7. The Admission of U.S. Customs Analyst Gubler’s Summary Testimony
Eldridge argues that the district court erroneously admitted the testimony of Special Agent Gubler, who testified about the summary chart he prepared for trial based on hotel, telephone and other records relating to Eldridge’s trips to Paris and New York. Because Eldridge failed to object to his testimony at trial, we review for plain error. United States v. Tisor, 96 F.3d 370, 376 (9th Cir.1996). Gubler’s testimony simply explained the summary chart he prepared. The chart and testimony were admissible under Federal Rule of Evidence 1006. United States v. Shirley, 884 F.2d 1130, 1133 (9th Cir.1989). Gubler did not testify as an expert, and expressed no opinion on the summary evidence. The district court did not abuse its discretion in admitting Gubler’s testimony.
8. The Admission of Co-defendant Aziza Kendrick’s Statements
Eldridge contends that the admission of written statements made by a co-defendant, Aziza Kendrick, in their joint trial violated the Confrontation Clause of the Sixth Amendment under Crawford v. Washington, 541 U.S. 36, 124 S.Ct. 1354, 158 L.Ed.2d 177 (2004).2 Because El*41dridge failed to object to the introduction of her co-defendant’s statement, we review for plain error. United States v. Arias-Villanueva, 998 F.2d 1491, 1507 (9th Cir. 1993).
Kendrick’s statements neither expressly or impliedly incriminated Eldridge. The statements concerned Kendrick’s participation in the conspiracy six months after Eldridge’s trips to Paris and New York and facts Eldridge did not contest, namely, the existence of an ecstacy-smuggling conspiracy which used young attractive women as couriers and decoys. The government did not rely on these statements in its case against Eldridge, and introduction of the statements in Eldridge and Kendrick’s joint trial was not a violation of Eldridge’s Sixth Amendment rights. See United States v. Hoac, 990 F.2d 1099, 1105 (9th Cir.1993) (rejecting defendant’s Bruton claim that the introduction of a co-defendant’s statement violated his Sixth Amendment rights when the statement did not incriminate defendant and concerned facts defendant did not contest).3
AFFIRMED.

 This disposition is not appropriate for publication and may not be cited to or by the courts of this circuit except as provided by Ninth Circuit Rule 36-3.
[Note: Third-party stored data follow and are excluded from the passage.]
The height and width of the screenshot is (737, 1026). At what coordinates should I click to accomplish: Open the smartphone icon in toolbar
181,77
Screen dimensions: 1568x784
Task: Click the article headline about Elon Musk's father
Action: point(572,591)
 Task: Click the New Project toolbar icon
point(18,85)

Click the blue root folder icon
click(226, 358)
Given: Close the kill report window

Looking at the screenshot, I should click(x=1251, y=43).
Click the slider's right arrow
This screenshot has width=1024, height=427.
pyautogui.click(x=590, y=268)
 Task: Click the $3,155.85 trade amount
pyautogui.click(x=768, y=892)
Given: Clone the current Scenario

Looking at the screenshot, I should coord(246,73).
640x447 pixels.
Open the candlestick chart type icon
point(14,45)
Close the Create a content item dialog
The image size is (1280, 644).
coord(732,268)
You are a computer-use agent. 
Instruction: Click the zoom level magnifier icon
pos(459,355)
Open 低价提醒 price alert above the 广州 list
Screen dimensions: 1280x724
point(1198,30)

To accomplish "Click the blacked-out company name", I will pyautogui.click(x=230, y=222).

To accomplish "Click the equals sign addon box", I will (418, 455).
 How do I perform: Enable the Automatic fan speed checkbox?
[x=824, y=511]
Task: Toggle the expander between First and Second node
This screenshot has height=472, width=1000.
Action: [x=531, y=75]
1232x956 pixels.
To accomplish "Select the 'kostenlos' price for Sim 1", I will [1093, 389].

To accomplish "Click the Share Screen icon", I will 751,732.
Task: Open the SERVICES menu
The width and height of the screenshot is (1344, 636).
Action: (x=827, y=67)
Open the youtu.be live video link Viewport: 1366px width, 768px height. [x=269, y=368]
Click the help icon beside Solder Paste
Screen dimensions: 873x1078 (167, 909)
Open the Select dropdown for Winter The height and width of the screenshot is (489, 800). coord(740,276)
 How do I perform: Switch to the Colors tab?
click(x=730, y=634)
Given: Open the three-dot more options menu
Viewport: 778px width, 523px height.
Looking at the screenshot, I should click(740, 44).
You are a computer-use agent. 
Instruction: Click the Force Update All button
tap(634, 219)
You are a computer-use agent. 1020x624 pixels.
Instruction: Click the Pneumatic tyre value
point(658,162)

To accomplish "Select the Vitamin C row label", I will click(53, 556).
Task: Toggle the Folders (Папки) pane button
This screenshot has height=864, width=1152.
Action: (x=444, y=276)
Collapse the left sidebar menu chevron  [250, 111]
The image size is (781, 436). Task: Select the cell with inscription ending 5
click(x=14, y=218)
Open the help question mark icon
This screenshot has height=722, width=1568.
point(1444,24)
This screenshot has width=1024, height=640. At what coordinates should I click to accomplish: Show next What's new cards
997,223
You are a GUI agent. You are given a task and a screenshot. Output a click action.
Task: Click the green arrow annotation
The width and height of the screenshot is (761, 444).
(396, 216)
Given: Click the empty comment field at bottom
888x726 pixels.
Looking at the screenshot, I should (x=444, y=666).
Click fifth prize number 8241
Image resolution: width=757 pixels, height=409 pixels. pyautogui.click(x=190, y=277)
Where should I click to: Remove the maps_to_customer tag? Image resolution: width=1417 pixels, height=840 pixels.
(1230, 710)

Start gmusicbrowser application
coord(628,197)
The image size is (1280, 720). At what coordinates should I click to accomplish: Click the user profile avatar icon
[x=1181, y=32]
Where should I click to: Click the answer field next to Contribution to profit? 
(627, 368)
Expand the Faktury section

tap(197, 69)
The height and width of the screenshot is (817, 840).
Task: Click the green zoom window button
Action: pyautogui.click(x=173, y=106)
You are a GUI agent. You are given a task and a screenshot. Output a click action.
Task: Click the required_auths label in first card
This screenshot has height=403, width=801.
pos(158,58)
. Eldridge concedes that she failed to preserve this claim by bringing a Rule 29 motion for judgment of acquittal or a new trial, but asserts that she preserved her claim through a motion in limine brought before trial, and as a result, we should review her claim de novo. We need not address this argument because her claim fails under either standard.

. Eldridge did not raise this claim until oral argument. Although we generally decline to consider an issue not raised in the opening *41brief, we address the merits of the claim because the parties briefed the issue. See Singh v. Ashcroft, 361 F.3d 1152, 1157 n. 3 (9th Cir.2004).

. Although Crawford heightened the standard under which a co-defendant’s statements can be admitted in a joint trial, it did not overrule Bruton v. United States, 391 U.S. 123, 88 S.Ct. 1620, 20 L.Ed.2d 476 (1968) and its progeny; indeed, the Supreme Court stated in Crawford that its decision was consistent with many of its other Confrontation Clause cases, including Bruton. See Crawford, 124 S.Ct. at 1367-68.